§ Your goal
Rewrite the items from the start through the line containing "Action: pyautogui.click(x=213, y=124)", replacing "Workflow Bottleneck" with "Workflow Backlog" and leaving everything else unchanged. Omit the pictures from your answer.

+---+

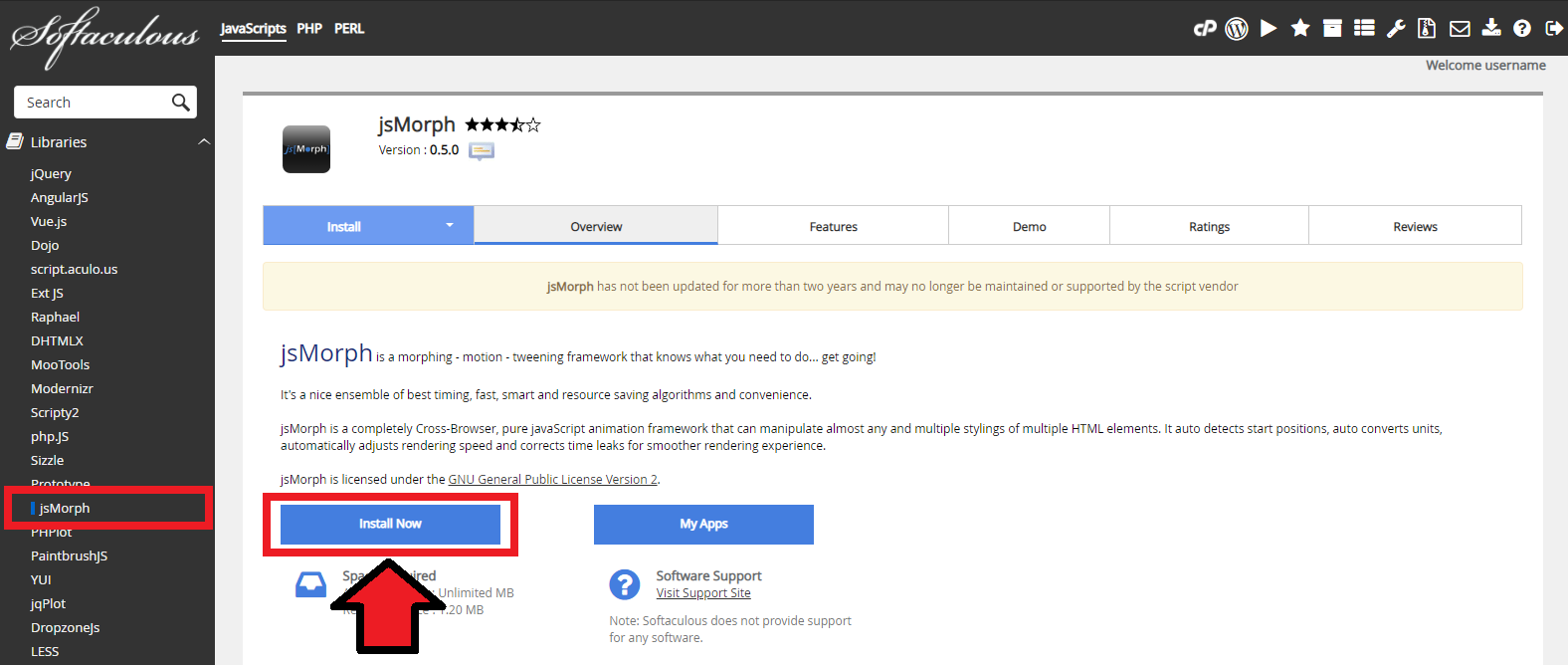Open the cPanel control panel icon
This screenshot has height=665, width=1568.
pos(1205,28)
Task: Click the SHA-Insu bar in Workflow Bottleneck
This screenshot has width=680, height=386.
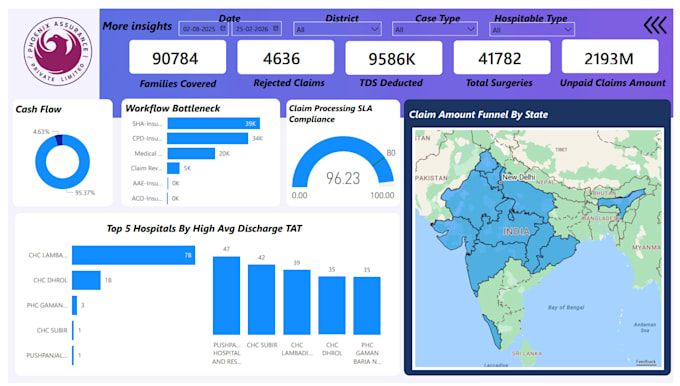Action: pyautogui.click(x=213, y=124)
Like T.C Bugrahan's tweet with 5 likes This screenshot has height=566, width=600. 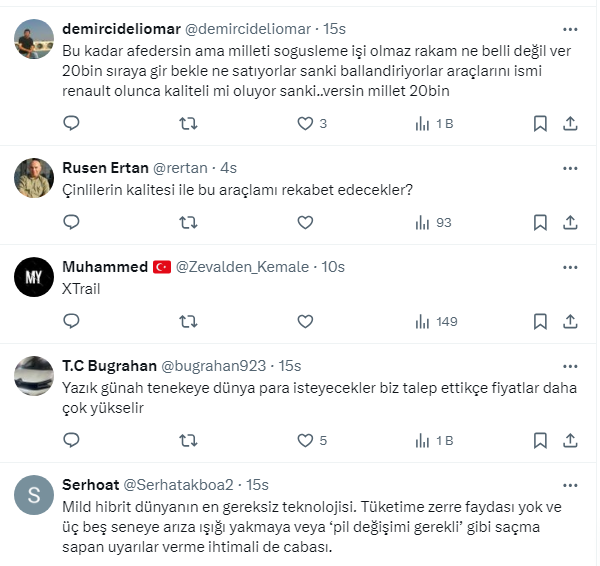[306, 440]
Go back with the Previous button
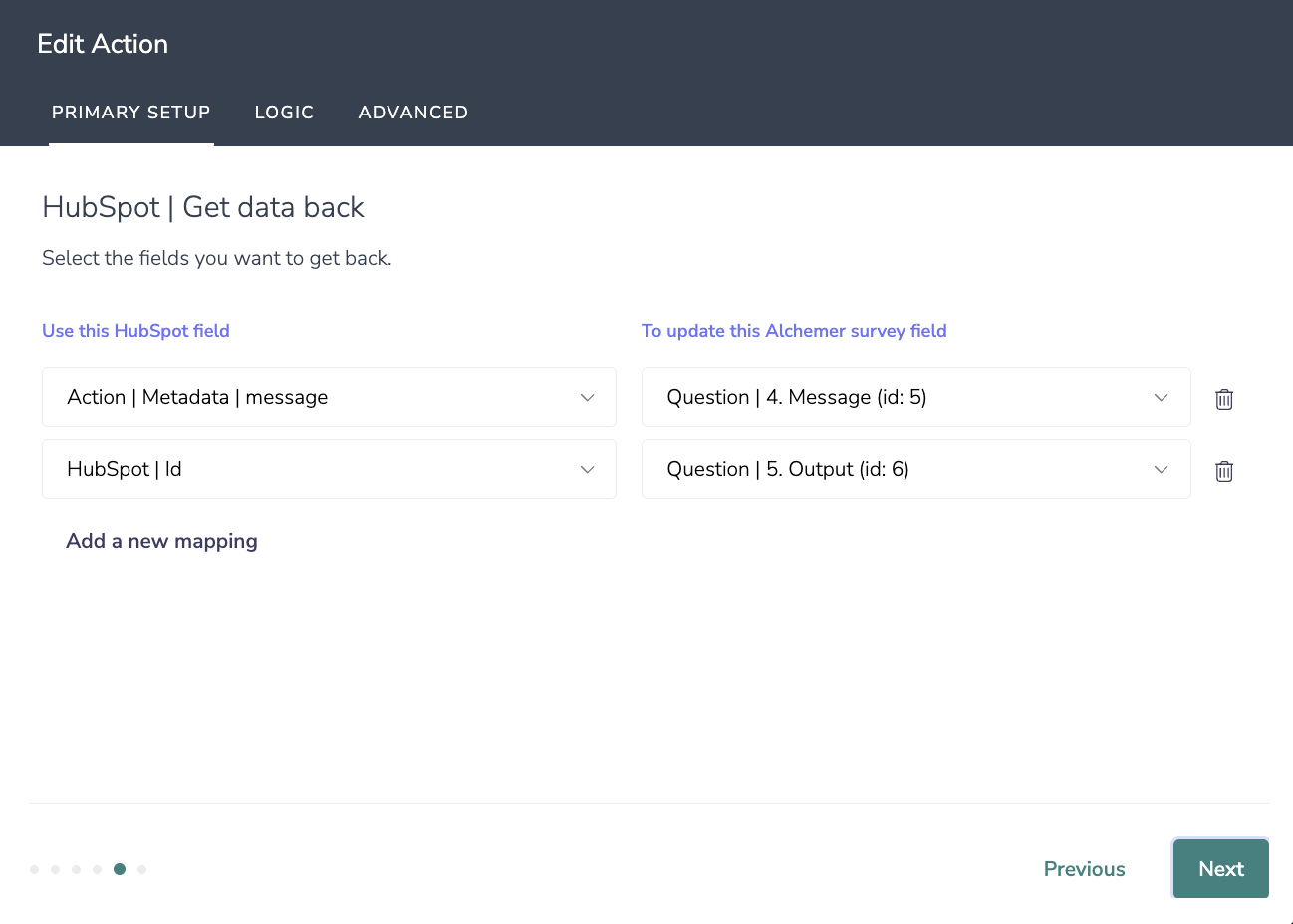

+---+

§ The solution
Open the cPanel control panel icon
This screenshot has height=665, width=1568.
pos(1205,28)
Task: Click the SHA-Insu bar in Workflow Backlog
This screenshot has width=680, height=386.
Action: pyautogui.click(x=213, y=124)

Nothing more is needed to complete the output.